Is the committee satisfied with the response of the government to the recommendations?
To my knowledge the committee is generally satisfied at the response given by the government. On the negative side, due to the global economic recession, it was understandable the government would not immediately respond to recommendations of greater investment although since 2008, health, education, and science R&D are the only areas of new government expenditure. The government has introduced goals of bringing both public and private expenditure on R&D up to the OECD average.

 

What is the progress on the key recommendations that the committee had recommended?
The government did not agree with our suggestions relating to Pharmac, including the formation of an industry liaison body similar to Australia. However, I understand that Pharmac is meeting regularly with the industry and that the general relationship with pharmaceutical companies and Medicines New Zealand is much more constructive and useful than it has been in the past.

There is also a view that the government needs to embed a research ethos in our health system, with district health boards being required to have research and training as part of their key performance indicators.

On the very positive side, most of the recommendations have been acted on, or are in the process of being acted on. The new electronic ethics committee process has commenced since 2012. This has seen improved operating procedures, less duplication, and clearly defined time lines. Comments I have received are that the New Zealand system is now one-of-the-best in the world in terms of efficiency, while maintaining the vital function of a robust ethical system.

The New Zealand Health Innovation Hub was established in June 2012 and involves a partnership of the four major district health boards (DHBs). It aims to include further district health boards, crown research industries, universities, and private industry. Given that the private and public spend on health in New Zealand is over $18 billion, there is a huge opportunity to harness innovation for the benefit of New Zealand. The hub is initially funded by the central government with an aim of being self-sustaining within five years.

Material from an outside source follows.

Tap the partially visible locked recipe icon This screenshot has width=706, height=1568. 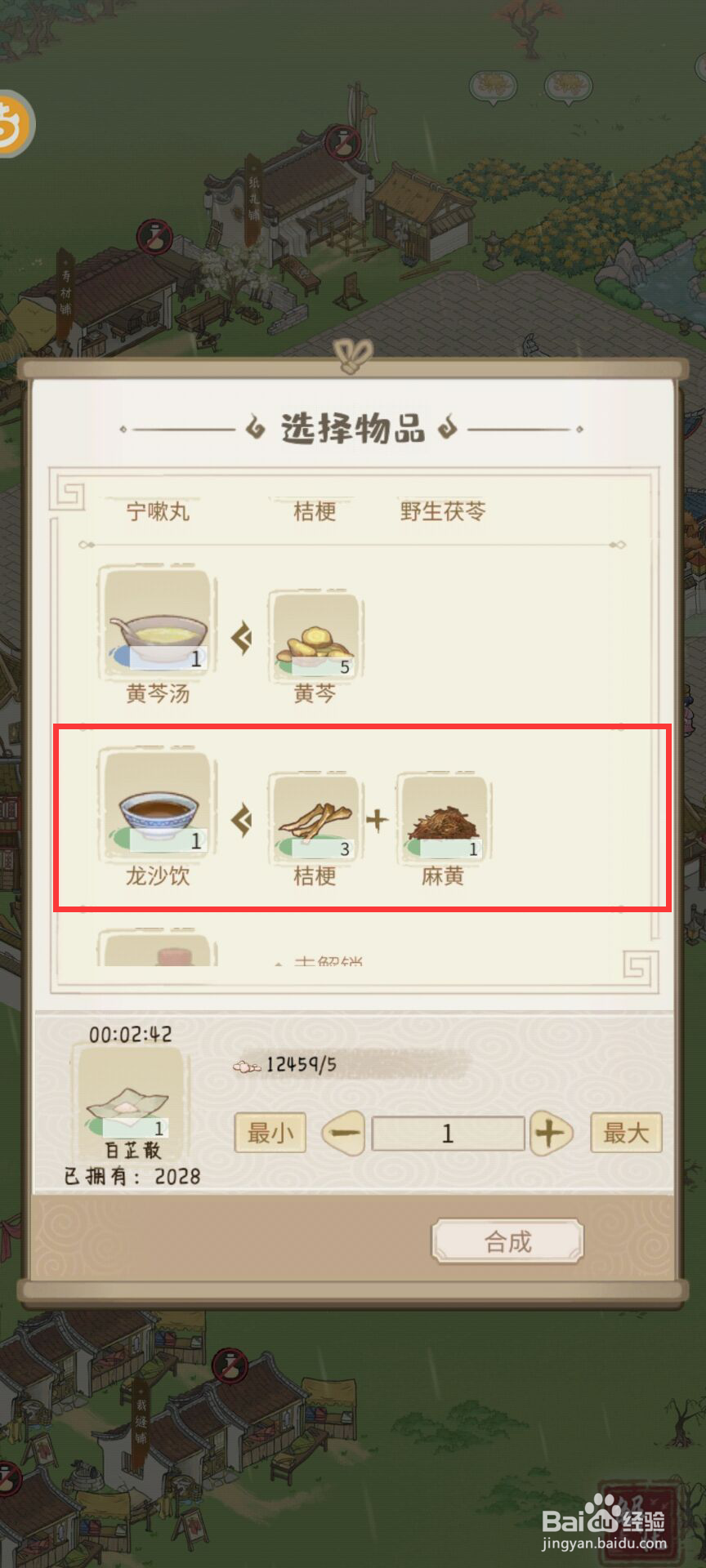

Organizations, including the Ministry of Science and Innovation, New Zealand trade and industry, labour and housing, along with the Health Research Council, Ministry of Health, Tertiary Education Commission and National Health Committee are working together with Sir Peter Gluckman (chief scientific adviser to the Prime Minister) to develop a national health research framework.

 

How long will it take for the government to implement the key recommendations?
The government has made a good start in implementing the key recommendations but I believe it will take 12 months or more for international sponsors of clinical research to fully realize significant helpful changes have been made.

There is still a problem of researchers from universities, district health boards, and crown research institutes, as well as private research institutes having to scrap over small pots of money. Hopefully this will improve as the economy gets better and the researchers learn to lever off industry and the private sector. I also hope the new Ministry of Economic Development, Science, and Innovation and Housing will proactively seek out international sponsors to carry out clinical research and joint venture commercialization projects in New Zealand. This includes the whole spectrum of clinical trials on drugs, bioactives, and medical devices.

What is next on the agenda of the committee?
The Health Select Committee has requested Mr Murray Horne, chairman of the new innovation hub, to brief us on progress by the end-of-the-year, and I will suggest at least regular briefings until we are satisfied that the clinical trial environment is as good as it can be. In the meantime, apart from the routine business of the committee, we have initiated an inquiry into improving children's outcomes with a particular focus on pre-conception to the first three years.